Bird physiology is conducive to flight: small size, hollow bones, and generally symmetrical feathers on the wings and tail. It seems like a no-brainer that bird evolution was optimized for flight, but a new study suggests that things aren’t as clear-cut as they appear.
The conclusion of a recent study in Nature Communications sounds rather unintuitive: most bird wings don’t appear to be built for maximum flight efficiency and aren’t perfectly fine-tuned for the way birds fly. What’s more, the birds with the most optimized wing shapes in the study were hummingbirds and penguins—with the latter using their wings for proficient swimming, not flying through the air. The researchers analyzed 1,139 images of bird wings with a method that allowed them to test the relative performance of different wing shapes without presumptions on what constituted an “optimal” wing shape.
“For many birds, the functional constraints of flight—the need to generate lift, overcome drag, and turn tightly—do not strongly influence the shape of the wing,” Benton Walters, a doctoral researcher at the University of Bristol in the U.K., told Gizmodo. “For some groups, these pressures have resulted in the evolution of optimal wing shapes, but this is the exception rather than the rule.”
Two wings and a prayer
There’s a surprisingly active, heated debate on why some animals evolved to fly. The discourse dates back to the 1880s, but the hypotheses aren’t testable, so it’s a “pointless debate,” according to the late ornithologist John Hutchinson in a blog post for the University of California’s Museum of Paleontology. So instead, Hutchinson added, researchers like to focus on what features enable flight. For modern birds, wings are the “structures underpinning flight,” the paper explained, and birds have “adopted a diverse array of flight styles and high wing shape variability.”
But the more researchers dug into this diversity, the less certain they became about the evolutionary path that led to modern bird wings.
Wings are made…to fly?
Walters and colleagues sought to test the traditional, and arguably intuitive, assumption that bird wings evolved to be best optimized for flight. Simply, natural selection dictates that being better suited to the environment and lifestyle increases an animal’s chances of survival. If flight helps birds evade predators or cold weather and find better food, wouldn’t there be a natural incentive for wings to become the best versions of themselves?
“This is called adaptationist thinking,” Walters told Gizmodo. “Since flying is a demanding mode of travel and has changed the bird body plan extensively over the 100 million years or so that they have existed, birds should have evolved optimally shaped wings.”
Define ‘optimal’
But it’s typically “very difficult, if not impossible, to determine if an animal is optimal, because there is no way of knowing from looking at living animals alone if the best shape observed is the best overall,” Walters said. To circumvent this challenge, the team chose theoretical morphospace analysis. This method identifies the best evolved shape for a particular flight style, as opposed to assuming that a bird’s current wing shape is the most optimal.

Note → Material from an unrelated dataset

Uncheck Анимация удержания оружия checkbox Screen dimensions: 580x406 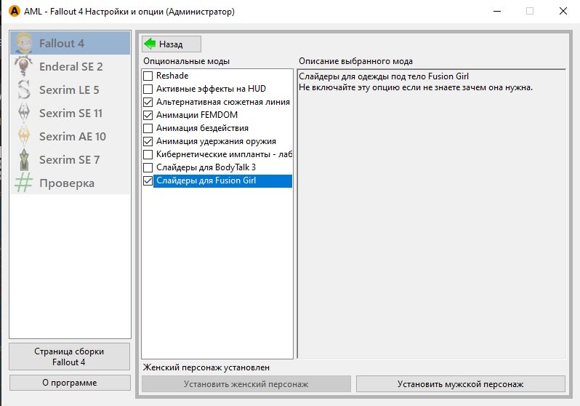click(x=148, y=141)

The study analyzed 1,139 images of bird wings and also considered “specialist” flight styles like dynamic soaring and flight styles of species that migrate long distances, Walters said. As expected, flightless birds like ostriches had wings that were “quite unoptimal,” he added.
But the analysis did find bird species whose empirical wing shape closely resembled the predicted optimal wing shape, namely members of the hummingbird and penguin families. Birds with flight styles with high energy demand, such as aerial hawking, also tended to have better optimization. As expected, flightless birds like ostriches had wings that were “quite unoptimal,” Walters explained.
Evolution is complicated
Generally speaking, however, it seemed that for most birds “good enough is good enough when it comes to flight,” Walters said in a university statement. That’s even true for the albatross, a specialized long-distance flier that holds the Guinness World Record for its great aviation skills.

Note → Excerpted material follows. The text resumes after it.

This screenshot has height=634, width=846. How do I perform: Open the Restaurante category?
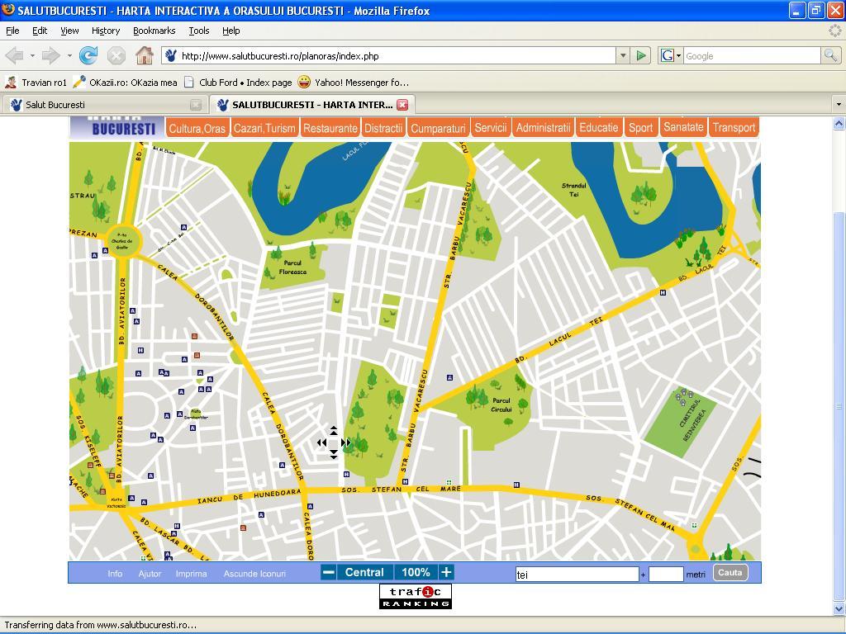coord(330,128)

“What prevents them from being more optimal is likely that they have to land, something that albatrosses already have a hard time with but is necessary to breed,” he mused. “A theoretical albatross with an even thinner, longer, more optimal wing may not be able to safely take off and land and thus wouldn’t survive, despite being better shaped for flight.”
“The study uses an interesting approach that enriches our knowledge of flight in birds,” Michael Pittman, a paleobiologist at the Chinese University of Hong Kong, told Gizmodo in an email. “There is still a lot to learn about bird flight and plenty of untapped potential for using this knowledge to deliver bioinspired engineering solutions for society,” added Pittman, who wasn’t involved in the new study.
Overall, the findings demonstrate that a “logical” hypothesis might not necessarily be what nature intended. Many human designs, like airplane wings and propellers, are modeled after birds, but we might want to be “selective about what animals inspiration is drawn from,” Walters said.